__Task details__. Copy the lines from the one containing "Given: Click the" through the one containing "Action: coord(244,105)", both included, replacing "Viewport" with "Screen" and changing nothing else. Leave out the pictures.

--- Start Input for this task ---

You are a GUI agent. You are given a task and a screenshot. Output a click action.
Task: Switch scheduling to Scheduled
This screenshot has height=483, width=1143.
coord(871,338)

--- End Input for this task ---
--- Start Input for this task ---

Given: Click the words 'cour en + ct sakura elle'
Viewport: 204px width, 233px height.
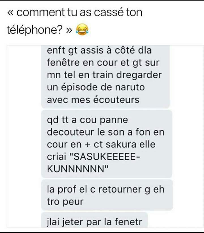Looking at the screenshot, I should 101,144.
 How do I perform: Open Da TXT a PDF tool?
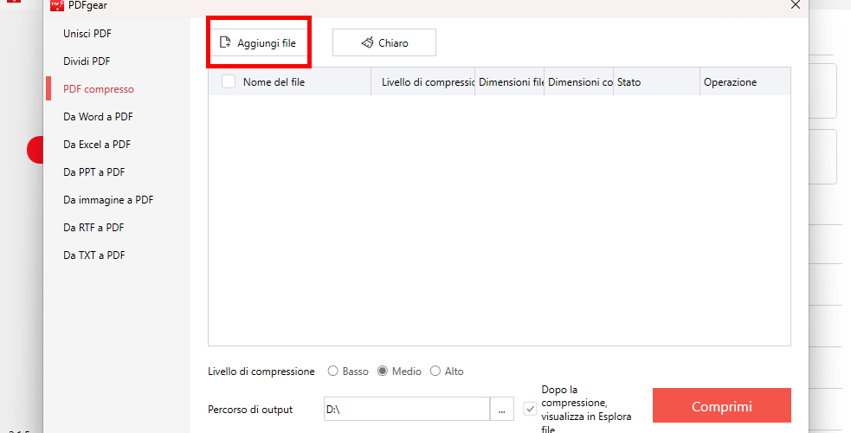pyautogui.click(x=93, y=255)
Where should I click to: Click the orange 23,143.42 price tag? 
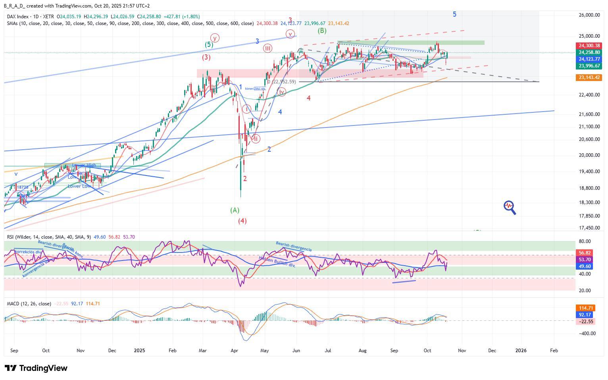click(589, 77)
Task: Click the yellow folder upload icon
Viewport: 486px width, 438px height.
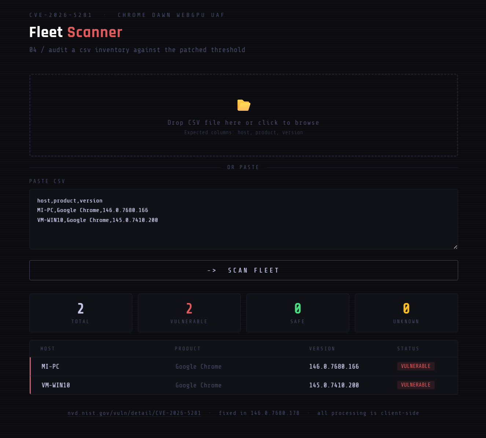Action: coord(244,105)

--- End Input for this task ---

__Task answer__.
Given: Click the words 'cour en + ct sakura elle'
Screen: 204px width, 233px height.
Looking at the screenshot, I should 101,144.
 How do I perform: Open Da TXT a PDF tool?
pyautogui.click(x=93, y=255)
Where should I click to: Click the orange 23,143.42 price tag? 
click(589, 77)
Task: Click the yellow folder upload icon
Screen: 486px width, 438px height.
Action: coord(244,105)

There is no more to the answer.